**Selected excerpt:**
=-=-=-=-=
Three weeks ago, I visited Wyoming for the first time. I was there for work, but did have a little adventure one night with a few people from our team.

A couple of them had heard there was going to be a meteor shower, so we waited ’til it was good and dark and ventured outside of town. We turned down a gravel road surrounded by trees, parked and looked up.

Back home, it’s never dark enough to fully appreciate the millions of lights shining down on you. But in that field in Wyoming, it looked like a giant had filled both hands with glitter and blew it into the sky.

As the other folks on the team worked on getting video footage of the meteor shower, I thought about how each of those sparkling specks has a name—each and every one.

“He determines the number of the stars and calls them each by name.”
—Psalm 147:4 

That means for every dot of glowing gas suspended in the sky, there’s a name assigned to it. It is known by God. He put it there and knows exactly how many of them there are.
=-=-=-=-=
**Source excerpt:**
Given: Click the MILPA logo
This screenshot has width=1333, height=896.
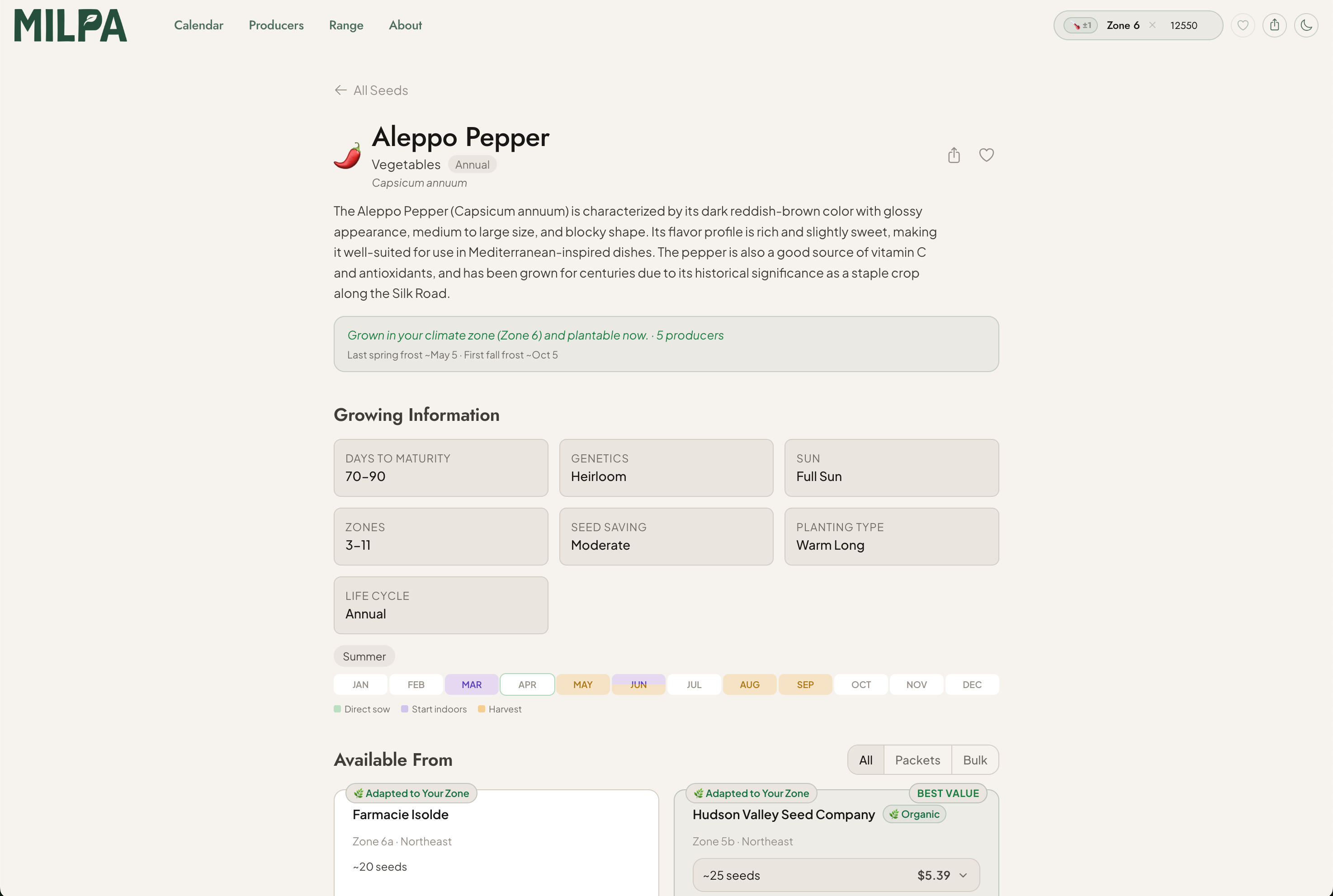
=-=-=-=-=
**Short exercise:** Reproduce the Wyoming stargazing passage above word for word, starting with "Back home, it’s" and going on through "and every one.".

**Reply:**
Back home, it’s never dark enough to fully appreciate the millions of lights shining down on you. But in that field in Wyoming, it looked like a giant had filled both hands with glitter and blew it into the sky.

As the other folks on the team worked on getting video footage of the meteor shower, I thought about how each of those sparkling specks has a name—each and every one.